La révision d’un corpus de sources obéit à quelques règles :
La première est la plus évidente : quelle est la qualité intrinsèque de la source ? Un site qui propose des informations fiables, originales et documentées doit être considéré comme une pépite. Il y a en effet de fortes chances pour que ce site suive lui-même de très bonnes sources d’informations, ne serait-ce que pour alimenter sa propre production éditoriale.
Il convient alors de repérer toutes les ressources disponibles sur ce site (ou blog ou comptes Twitter et Facebook) : celles-ci peuvent être visibles dès la page d’accueil avec une liste de blogs (blogroll). Malheureusement, ces listes sont très liées à l’esprit du blog et absentes des sites plus traditionnels. Mais attention, ces listes semblent tombées en désuétude depuis que les blogueurs ont quitté leurs blogs pour investir les réseaux sociaux. L’exercice mérite cependant d’être tenté, notamment dans la blogosphère spécialisée.

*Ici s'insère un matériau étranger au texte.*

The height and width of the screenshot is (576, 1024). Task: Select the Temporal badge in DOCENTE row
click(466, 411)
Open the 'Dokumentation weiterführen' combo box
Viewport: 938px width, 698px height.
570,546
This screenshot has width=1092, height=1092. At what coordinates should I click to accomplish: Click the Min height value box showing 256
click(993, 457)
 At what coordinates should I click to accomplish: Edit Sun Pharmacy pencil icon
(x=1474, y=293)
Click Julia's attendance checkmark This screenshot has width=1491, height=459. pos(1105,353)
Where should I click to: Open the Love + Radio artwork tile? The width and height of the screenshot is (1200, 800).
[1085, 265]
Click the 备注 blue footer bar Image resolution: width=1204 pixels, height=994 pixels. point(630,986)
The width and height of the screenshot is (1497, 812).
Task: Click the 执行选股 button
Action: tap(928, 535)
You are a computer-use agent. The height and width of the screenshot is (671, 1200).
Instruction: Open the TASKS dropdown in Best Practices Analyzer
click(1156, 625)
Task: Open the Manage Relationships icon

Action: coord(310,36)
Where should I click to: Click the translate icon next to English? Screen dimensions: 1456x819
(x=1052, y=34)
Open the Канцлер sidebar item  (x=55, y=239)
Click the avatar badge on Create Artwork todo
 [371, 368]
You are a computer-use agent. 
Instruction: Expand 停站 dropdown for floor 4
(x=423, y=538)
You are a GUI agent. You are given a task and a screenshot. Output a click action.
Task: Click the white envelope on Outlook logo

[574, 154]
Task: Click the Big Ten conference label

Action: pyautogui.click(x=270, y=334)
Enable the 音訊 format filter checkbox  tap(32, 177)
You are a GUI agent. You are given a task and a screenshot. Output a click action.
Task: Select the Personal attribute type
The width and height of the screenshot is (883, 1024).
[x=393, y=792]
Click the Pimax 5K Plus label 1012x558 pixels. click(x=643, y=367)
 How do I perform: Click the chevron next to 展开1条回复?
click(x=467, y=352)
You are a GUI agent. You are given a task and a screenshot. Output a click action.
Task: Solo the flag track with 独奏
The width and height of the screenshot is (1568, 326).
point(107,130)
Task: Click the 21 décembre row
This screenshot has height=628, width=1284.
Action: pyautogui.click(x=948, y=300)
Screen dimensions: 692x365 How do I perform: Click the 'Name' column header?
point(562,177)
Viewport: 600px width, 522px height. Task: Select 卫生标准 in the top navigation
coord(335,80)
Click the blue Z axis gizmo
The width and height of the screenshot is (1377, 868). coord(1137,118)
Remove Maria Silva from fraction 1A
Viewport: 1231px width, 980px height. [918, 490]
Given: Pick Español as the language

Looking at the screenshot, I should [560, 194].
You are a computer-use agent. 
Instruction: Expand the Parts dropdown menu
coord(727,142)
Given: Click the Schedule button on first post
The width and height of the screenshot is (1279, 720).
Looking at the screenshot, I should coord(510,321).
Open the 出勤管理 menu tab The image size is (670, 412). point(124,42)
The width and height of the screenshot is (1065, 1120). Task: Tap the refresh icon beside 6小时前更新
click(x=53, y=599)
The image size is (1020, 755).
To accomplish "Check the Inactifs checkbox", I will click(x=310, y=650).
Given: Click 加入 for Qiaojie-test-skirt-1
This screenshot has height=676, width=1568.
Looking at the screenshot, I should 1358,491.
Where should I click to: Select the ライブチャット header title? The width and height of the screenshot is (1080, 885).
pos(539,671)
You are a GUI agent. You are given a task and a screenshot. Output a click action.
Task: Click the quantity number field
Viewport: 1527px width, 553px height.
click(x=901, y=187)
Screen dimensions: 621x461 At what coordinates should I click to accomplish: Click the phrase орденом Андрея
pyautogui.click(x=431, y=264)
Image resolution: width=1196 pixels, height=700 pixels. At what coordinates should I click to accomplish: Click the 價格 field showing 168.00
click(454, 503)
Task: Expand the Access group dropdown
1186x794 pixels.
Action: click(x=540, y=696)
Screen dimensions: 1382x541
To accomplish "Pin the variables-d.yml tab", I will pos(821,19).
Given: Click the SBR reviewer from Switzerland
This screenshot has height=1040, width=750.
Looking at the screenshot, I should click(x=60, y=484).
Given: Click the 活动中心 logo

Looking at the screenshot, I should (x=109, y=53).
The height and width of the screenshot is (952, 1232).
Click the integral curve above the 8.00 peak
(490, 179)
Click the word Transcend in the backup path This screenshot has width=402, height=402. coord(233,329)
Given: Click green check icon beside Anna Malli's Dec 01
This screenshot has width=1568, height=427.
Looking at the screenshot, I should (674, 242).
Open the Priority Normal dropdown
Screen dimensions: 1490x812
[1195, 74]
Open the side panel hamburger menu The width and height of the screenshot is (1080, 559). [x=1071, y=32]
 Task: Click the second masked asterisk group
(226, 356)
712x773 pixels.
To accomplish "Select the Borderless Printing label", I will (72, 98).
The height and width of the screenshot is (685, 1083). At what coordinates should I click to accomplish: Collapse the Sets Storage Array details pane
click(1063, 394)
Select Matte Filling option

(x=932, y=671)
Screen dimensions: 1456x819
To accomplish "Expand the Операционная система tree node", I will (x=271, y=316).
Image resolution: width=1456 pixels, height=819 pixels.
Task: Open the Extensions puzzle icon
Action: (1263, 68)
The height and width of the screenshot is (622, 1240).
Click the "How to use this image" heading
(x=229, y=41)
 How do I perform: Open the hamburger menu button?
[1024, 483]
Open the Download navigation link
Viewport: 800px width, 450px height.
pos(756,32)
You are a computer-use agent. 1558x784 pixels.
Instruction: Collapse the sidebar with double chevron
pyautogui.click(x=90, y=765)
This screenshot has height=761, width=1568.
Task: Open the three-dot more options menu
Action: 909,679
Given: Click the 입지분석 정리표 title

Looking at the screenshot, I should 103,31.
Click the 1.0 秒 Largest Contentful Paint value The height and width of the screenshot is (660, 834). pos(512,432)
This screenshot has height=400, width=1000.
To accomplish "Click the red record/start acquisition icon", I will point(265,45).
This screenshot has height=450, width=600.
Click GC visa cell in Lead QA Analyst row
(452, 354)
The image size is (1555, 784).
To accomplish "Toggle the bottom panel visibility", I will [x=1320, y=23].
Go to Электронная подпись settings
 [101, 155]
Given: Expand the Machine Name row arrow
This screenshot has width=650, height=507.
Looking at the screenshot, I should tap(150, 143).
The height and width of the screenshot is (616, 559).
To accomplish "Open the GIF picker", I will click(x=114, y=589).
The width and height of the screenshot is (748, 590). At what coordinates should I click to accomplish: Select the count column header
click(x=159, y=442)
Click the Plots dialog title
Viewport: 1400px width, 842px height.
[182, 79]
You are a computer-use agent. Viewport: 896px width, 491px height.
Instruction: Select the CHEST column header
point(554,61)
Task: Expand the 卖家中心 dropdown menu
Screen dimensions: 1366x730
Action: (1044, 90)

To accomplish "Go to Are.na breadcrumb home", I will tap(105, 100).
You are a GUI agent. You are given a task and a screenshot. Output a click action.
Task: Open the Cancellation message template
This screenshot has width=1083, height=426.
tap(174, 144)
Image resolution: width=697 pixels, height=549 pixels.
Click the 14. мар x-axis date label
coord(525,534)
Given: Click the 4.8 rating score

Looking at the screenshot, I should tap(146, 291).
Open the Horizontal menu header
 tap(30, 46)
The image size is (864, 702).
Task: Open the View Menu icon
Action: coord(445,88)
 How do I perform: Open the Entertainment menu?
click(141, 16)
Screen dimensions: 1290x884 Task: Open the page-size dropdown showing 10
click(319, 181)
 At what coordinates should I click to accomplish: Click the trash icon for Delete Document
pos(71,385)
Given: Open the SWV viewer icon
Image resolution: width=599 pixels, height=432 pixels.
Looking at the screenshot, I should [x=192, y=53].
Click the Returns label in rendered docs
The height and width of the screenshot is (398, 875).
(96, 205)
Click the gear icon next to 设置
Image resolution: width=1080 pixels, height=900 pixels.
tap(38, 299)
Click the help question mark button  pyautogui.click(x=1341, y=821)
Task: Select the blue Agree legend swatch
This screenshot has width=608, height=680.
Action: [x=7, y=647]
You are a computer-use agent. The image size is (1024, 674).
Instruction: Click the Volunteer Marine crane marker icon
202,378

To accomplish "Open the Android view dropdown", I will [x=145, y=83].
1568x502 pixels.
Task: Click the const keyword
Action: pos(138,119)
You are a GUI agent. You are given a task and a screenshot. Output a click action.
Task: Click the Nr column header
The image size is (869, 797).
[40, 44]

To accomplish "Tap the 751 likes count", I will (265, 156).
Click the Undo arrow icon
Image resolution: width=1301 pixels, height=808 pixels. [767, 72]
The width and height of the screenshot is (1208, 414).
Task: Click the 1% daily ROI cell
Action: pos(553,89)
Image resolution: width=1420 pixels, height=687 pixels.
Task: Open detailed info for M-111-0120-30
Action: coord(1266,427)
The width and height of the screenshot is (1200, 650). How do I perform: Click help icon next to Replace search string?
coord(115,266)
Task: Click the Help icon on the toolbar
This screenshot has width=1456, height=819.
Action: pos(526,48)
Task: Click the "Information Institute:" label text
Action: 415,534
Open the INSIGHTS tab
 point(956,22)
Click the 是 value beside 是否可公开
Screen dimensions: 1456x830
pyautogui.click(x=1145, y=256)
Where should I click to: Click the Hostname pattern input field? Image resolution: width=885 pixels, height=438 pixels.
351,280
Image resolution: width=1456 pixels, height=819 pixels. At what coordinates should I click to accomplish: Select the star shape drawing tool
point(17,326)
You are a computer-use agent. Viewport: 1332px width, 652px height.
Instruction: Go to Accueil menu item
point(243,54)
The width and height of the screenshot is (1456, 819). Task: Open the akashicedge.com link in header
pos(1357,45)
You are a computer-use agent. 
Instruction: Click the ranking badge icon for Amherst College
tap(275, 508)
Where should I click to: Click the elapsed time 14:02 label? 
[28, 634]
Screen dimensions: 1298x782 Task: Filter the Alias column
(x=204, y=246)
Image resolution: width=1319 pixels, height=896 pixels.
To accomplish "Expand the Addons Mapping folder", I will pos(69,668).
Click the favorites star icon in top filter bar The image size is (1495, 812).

Une autre technique consiste à examiner les liens entrants (sites extérieurs pointant vers la source). De nombreux outils de « backlink » sont à la disposition des veilleurs : Majestic, Ahrefs, Semrush, Rank Signals… Pour l’essentiel, ces outils sont payants, mais certains proposent tout de même une version allégée à moindres frais.
Plus simple et totalement gratuit : il suffit d’entrer le nom de la source dans un moteur de recherche ou sur un réseau social pour remonter un premier niveau de validation. Tout en faisant preuve de prudence face aux avis les plus tranchés.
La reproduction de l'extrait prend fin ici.